§ **Stored data entries**
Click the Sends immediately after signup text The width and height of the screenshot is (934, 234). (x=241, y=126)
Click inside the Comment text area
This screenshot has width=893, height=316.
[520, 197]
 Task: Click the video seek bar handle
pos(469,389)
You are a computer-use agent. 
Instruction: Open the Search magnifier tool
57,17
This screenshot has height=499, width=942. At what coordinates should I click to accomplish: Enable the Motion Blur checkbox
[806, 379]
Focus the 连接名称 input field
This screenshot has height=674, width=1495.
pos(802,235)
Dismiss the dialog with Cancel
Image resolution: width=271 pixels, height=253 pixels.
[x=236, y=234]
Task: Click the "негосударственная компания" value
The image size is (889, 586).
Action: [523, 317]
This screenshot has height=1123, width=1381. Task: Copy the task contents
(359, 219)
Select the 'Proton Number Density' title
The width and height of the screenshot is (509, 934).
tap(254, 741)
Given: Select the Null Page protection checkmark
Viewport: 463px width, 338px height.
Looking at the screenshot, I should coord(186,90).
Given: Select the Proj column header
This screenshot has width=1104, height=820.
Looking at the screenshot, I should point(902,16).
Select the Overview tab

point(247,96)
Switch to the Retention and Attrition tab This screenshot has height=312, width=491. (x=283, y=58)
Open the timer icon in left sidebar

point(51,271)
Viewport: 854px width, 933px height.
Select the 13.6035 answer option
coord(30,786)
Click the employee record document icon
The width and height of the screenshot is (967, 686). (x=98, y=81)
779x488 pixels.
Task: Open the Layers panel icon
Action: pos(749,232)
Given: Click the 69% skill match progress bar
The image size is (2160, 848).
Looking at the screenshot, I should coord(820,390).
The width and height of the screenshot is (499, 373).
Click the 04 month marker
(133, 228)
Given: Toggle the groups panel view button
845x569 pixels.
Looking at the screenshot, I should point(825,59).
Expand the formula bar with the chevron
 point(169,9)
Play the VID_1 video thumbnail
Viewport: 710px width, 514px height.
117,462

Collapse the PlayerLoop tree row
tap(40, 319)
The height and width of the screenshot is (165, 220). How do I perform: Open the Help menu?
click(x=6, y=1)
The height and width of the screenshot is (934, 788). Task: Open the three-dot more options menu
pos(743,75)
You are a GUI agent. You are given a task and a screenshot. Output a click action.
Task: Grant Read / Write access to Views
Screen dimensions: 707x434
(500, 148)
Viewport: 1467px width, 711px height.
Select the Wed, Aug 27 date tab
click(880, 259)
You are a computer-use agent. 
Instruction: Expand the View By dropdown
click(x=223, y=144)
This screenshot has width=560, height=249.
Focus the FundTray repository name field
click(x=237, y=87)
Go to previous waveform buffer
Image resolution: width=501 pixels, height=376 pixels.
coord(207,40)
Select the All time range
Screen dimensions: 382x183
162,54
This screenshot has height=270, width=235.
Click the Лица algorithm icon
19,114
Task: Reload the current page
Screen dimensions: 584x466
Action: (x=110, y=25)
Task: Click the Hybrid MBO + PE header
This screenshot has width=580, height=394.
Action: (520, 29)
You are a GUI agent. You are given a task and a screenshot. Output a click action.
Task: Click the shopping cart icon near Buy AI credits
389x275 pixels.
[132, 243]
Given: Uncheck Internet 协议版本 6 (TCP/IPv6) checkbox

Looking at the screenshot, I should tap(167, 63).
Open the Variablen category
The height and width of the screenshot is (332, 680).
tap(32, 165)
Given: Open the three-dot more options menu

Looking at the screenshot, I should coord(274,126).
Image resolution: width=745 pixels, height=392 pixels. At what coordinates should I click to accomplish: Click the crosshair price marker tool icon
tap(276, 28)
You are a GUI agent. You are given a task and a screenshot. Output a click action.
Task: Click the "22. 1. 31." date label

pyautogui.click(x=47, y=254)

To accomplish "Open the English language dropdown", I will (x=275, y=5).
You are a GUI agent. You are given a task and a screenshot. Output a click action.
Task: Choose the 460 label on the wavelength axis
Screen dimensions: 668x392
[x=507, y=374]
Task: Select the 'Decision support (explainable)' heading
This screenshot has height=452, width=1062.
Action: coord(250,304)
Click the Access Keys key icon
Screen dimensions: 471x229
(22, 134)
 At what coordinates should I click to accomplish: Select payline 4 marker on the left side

§ **TASK DIRECTIONS**
In the entries above, identify every line with the word "header". Copy those lines.

§ **OUTPUT FOR THIS EXERCISE**
Given: Select the Proj column header
Task: Click the Hybrid MBO + PE header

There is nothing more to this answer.